The council has for many years worked with the National Women's Political Caucus to mount the Women's Appointments Project, a public relations campaign to pressure incoming presidents to put women in executive posts.

But in an economically pinched year, funding has so far failed to arrive, a blow at a time when hopes for gender parity in government are higher than ever.

"We are continuing to seek funding," Otis said. "It's such an important time for getting half the population to be represented in this new administration."

One major backer has been the Barbara Lee Family Foundation in Cambridge, Mass., a philanthropy that supports programs aimed at increasing women's representation in politics, public policy and the news media.

But this year, Lee focused on electing -- rather than appointing -- women to office.

"It is my hope that President-elect Barack Obama is committed to diversity in his appointments, including women in key and visible administrative posts," she said.

Still Time to Secure Funding

Otis and other advocates have not given up; Obama was just elected, and there is still time to secure funding for the appointments project before he puts together his Cabinet and makes hires for other key administrative posts.

But they are preparing a Plan B in case they don't get funding. She and other allies in the women's rights movement plan to hash out their strategy at meetings over the next week.

"Money is not going to get in our way," said Ellie Smeal, president of the Feminist Majority Foundation, a women's rights lobby in Arlington, Va.

Smeal said women's rights groups are more organized than ever and have new communications tools at their disposal. One possibility would be an online site that would collect recommendations from grassroots women's activists around the country.

Otis' organization, an umbrella group in Washington, has collaborated since 2000 with the National Women's Political Caucus -- a political action committee in Washington, D.C., that works to elect pro-choice women to political office -- to oversee the project. Before that, the Women's Caucus led the effort on its own.

The first appointments project came after the resignation of Richard Nixon, whose 31 Cabinet positions were all male, according to a history gathered by the two groups that oversee the project.
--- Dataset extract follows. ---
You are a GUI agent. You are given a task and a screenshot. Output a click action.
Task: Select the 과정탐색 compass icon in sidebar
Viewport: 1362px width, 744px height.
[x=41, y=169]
Project Re-Launched Every Four Years

Advocates have re-launched the project every four years since then.

President Clinton set the standing record by appointing 10 women to Cabinet-level positions during his two terms in office. Secretary of State Madeleine Albright and Attorney General Janet Reno held two of what are regarded as the Cabinet's four most important posts: the department heads of State, Justice, Defense and Treasury.

President George W. Bush asked eight women to serve in his Cabinet, including Condoleezza Rice, the first African-American woman to serve as secretary of state.

Progressive political journal In These Times published a list of Cabinet recommendations that was evenly divided among men and women this week.

Author and activist Rianne Eisler and Linda Basch, president of the National Council for Research on Women, a think tank in New York, have also put out calls for gender equity in government appointments.

"As you roll up your sleeves and consult your most trusted allies about creating a team to take this country into a more secure future, I ask you to keep something in mind: the interests of the women who played such a decisive part in your election," Basch wrote in an open letter to Obama published on the online news site AlterNet.